Agriculture and farming are both staples of the British landscape and they are essential for the generation of money across the UK. Ever since the Stone Age, people have farmed different areas of land to produce crops and rear animals for food and to sustain communities, managing this by designing innovative tools and techniques specifically for farming purposes.
As the population has grown, so too has the number of farms dedicated to producing livestock and crops to feed it. As a result, by the Middle Ages, it became increasingly necessary to design and build structures to house these animals and crops to ensure that enough food was produced for the entire population. At this point in time, wood was the most available material to use for these purposes, and so the vast majority of these structures were often built entirely from wood, or had a stone/brick base (in later centuries) with a wooden structure fitted on top.
Although these buildings served their purpose, they were (and still are) susceptible to weather-related damage, fires caused by electricity and machinery nearby, and rot caused by excess damp. Regular monitoring and maintenance on these types of building are required to maintain the structure and prevent collapse, with large sections often needing fixing. This requires a significant amount of wood and, with the number of farms across the UK constantly expanding, it has placed a large burden on the production of wood for agricultural purposes. Environmentally-speaking, this approach is no longer viable and places strain on natural woodland areas – using trees far faster than we can replant and replace them.
In a time when the world as a whole is becoming more aware of the imminent and harmful effects of climate change, it seems prudent then to analyse the different ways these types of buildings can be built so as not to have a detrimental effect on the environment. Luckily, there are a range of architectural design solutions and farming practices that could help combat some of these concerns.
Ikea-Style, Flat-Pack Design
At Kit Buildings Direct, a family-run business specialising in agricultural and industrial building design, there are a range of options available to farmers wishing to erect large structures to house livestock, machinery, and crops, with options including flat-packed agricultural buildings made from steel, cladding, and industrial designs. Their agricultural buildings made from steel are low-maintenance and sustainable, in that they are less susceptible to weather-related damage over time and produced by materials that are easily obtained and formed for this purpose.
Installation is simple, with erection completed by the firm in a safe and considered manner, providing exemplary housing for livestock that protects them from the cold and damp.
Churchdown Dairy, New York
The UK isn’t the only country looking into architectural designs for farming structures that are much more convenient and yet still environmentally-friendly in their sustainability – from stables to barns to equestrian centres.
At Churchdown Dairy in Hudson, New York, architect Rick Anderson designed a four-storey barn to house dairy cows during the winter, whilst also making it accessible enough to be used as an event space during the summer months.
The lattice design of the building reinforces the strength, meaning that it is less susceptible to damage and therefore requires far less maintenance than other, more traditional wooden structures designed for this purpose. In addition, the fact that it has multiple uses as a building means that it is used throughout the year and is therefore properly maintained as a result, again, meaning that less work is required to fix and protect the building.

▶ [Provided data]
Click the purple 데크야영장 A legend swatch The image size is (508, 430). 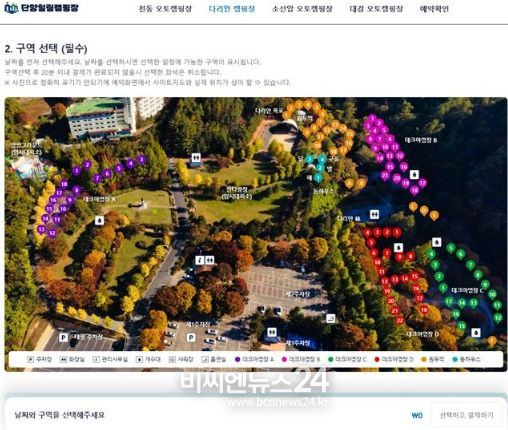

▶ [Set tasks]
(A) For each statement, say whether the text on farm buildings agrees with it (yes or no), quoting the words of the text that decide it.
(i) Kit Buildings Direct is a family-run business.
(ii) The barn at Churchdown Dairy is three storeys tall.
(iii) By the Middle Ages, wood was the most available building material.
(B) Rewrite the passage of the text on farm buildings starting with "Installation is simple, with" and going on through "the summer months.", putting "beef cattle" in place of "dairy cows".
(C) Answer these questions from the text on farm buildings.
(i) Since what age have people farmed land?
(ii) In what town is Churchdown Dairy?
(iii) What feature of the Churchdown Dairy building reinforces its strength?
The data is separate material, apart from the text on farm buildings.

▶ [Answer set]
(A)
(i) Yes: "a family-run business specialising in agricultural and industrial building design"
(ii) No: "architect Rick Anderson designed a four-storey barn"
(iii) Yes: "At this point in time, wood was the most available material to use for these purposes"

(B)
Installation is simple, with erection completed by the firm in a safe and considered manner, providing exemplary housing for livestock that protects them from the cold and damp.
Churchdown Dairy, New York
The UK isn’t the only country looking into architectural designs for farming structures that are much more convenient and yet still environmentally-friendly in their sustainability – from stables to barns to equestrian centres.
At Churchdown Dairy in Hudson, New York, architect Rick Anderson designed a four-storey barn to house beef cattle during the winter, whilst also making it accessible enough to be used as an event space during the summer months.

(C)
(i) The Stone Age.
(ii) Hudson, New York.
(iii) Its lattice design.